The first row is worked in the same way as for nagamijika-sashinui but with slightly shorter stitches (approximately 8mm and 5mm).


The following rows also consist of alternating long and short stitches that overlap and interlock the stitches of the preceding row. The long stitches are roughly 13mm and the short stitches about 5mm.


Young Yang Chung says that the stitches should come from below the stitches in the previous row rather than split them. She suggests moving the stitch aside with your finger; I found it easier to do this with my tekobari.


The stitches do not travel across the fabric as the above diagram suggests. I drew it this way to illustrate how the stitches overlap and interlock.


And this is how it looks stitched.





Happy Stitching

Tuesday, 14 June 2011

Alternating Long and Short Stitch

It goes by several names but is perhaps most widely known as Long and Short Stitch and but why it is called this is a mystery to me! Although the first and last rows contain short stitches, all the other rows consist entirely of long stitches.

Japanese embroidery calls the technique sashinui which is described as "a stitch used to fill an area with different layers of threads, which are superimposed on the threads below or inserted between them". I don’t think that 'long and short stitch' is a literal translation of sashinui but simply the name of the technique that most closely resembles it. There are three variations: nagamijika-sashinui (alternating LSS), midare-sashinui (random LSS) and kussetsu-sashinui (curved angular stitches). The way that nagamijika-sashinui is worked, "Staggered Alternating Straight Stitch" seems a more appropriate name but, I admit, it is clumsy and unlikely to catch on.

The (full length) stitches of nagamijika-sashinui are very regular. They are consistent in length, starting (and ending) on the same line and follow the outine of the shape. The stitches should be evenly spaced. As with all filling stitches, I try to space them like the fingers of my hand, just touching; neither spread apart, nor squeezed together is comfortable!

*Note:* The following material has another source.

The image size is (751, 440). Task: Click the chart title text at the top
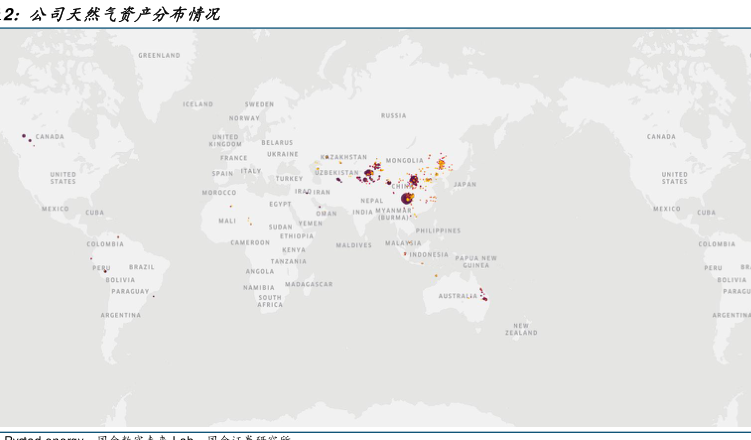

I think of the first row as the foundation row. It is actually two rows worked simultaneously alternating "long" stitches with "short" stitches. This may be a little pedantic but it really helps me to look at it this way. The "long" stitches are 10mm, the "short" stitches are approximately two-thirds their length (6-7mm).

I stitched this sample on a piece of linen and used the threads as a guide, consequently the stitches are not as evenly spaced as they should be but this macro shot exaggerates that greatly.

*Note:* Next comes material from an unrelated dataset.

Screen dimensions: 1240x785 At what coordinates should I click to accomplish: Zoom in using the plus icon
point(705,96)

The second row of stitches is worked between the "long" stitches of the foundation row and split the "short" stitches half way along their length. This is what the description of sashinui means by "... superimposed on the threads below ...". Tricia Nguyen of Thistle Threads recommends that you come up in the fabric and down into the thread (reason being that it is easier to split the thread from the top). Trish Burr advises the complete opposite, that you come up through the thread and down into the fabric (reason being that the split in the thread is neater). In Japanese embroidery the rule is that you always stitch towards you, so both directions are used.



The third row is worked between the stitches of the second row and split the "long" stitches of the foundation row approximately one-third their length.


Each subsequent row is worked in the same way, filling the space between the "long" stitches of the preceding row and overlapping the "short" stitch between them by one-third.

And there it is, as if by magic, I suddenly see why it is called Long and Short Stitch. Working alternate stitches row by row gives the illusion of "long" and "short" stitches.


Easy isn’t it? Well, yes, if all you are doing is filling a very small rectangular shape!